> **Records for the task**
[Start of Attachment]
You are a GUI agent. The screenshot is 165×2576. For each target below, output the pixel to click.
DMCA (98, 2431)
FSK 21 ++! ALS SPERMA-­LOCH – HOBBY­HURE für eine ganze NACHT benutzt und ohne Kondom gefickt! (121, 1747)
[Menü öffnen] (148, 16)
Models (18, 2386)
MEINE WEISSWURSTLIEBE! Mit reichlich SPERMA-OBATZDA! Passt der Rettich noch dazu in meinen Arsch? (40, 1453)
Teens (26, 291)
[End of Attachment]
[Start of Attachment]
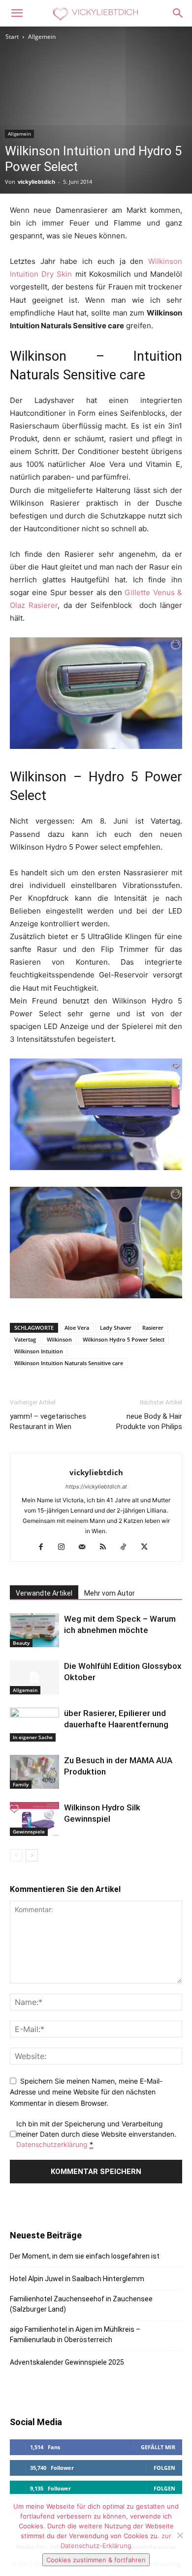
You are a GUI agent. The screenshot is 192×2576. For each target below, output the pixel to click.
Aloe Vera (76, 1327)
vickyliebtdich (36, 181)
[End of Attachment]
> **Activity**
Read the records above. Show each line that has the string "target".

> **Response box**
You are a GUI agent. The screenshot is 165×2576. For each target below, output the pixel to click.
You are a GUI agent. The screenshot is 192×2576. For each target below, output the pixel to click.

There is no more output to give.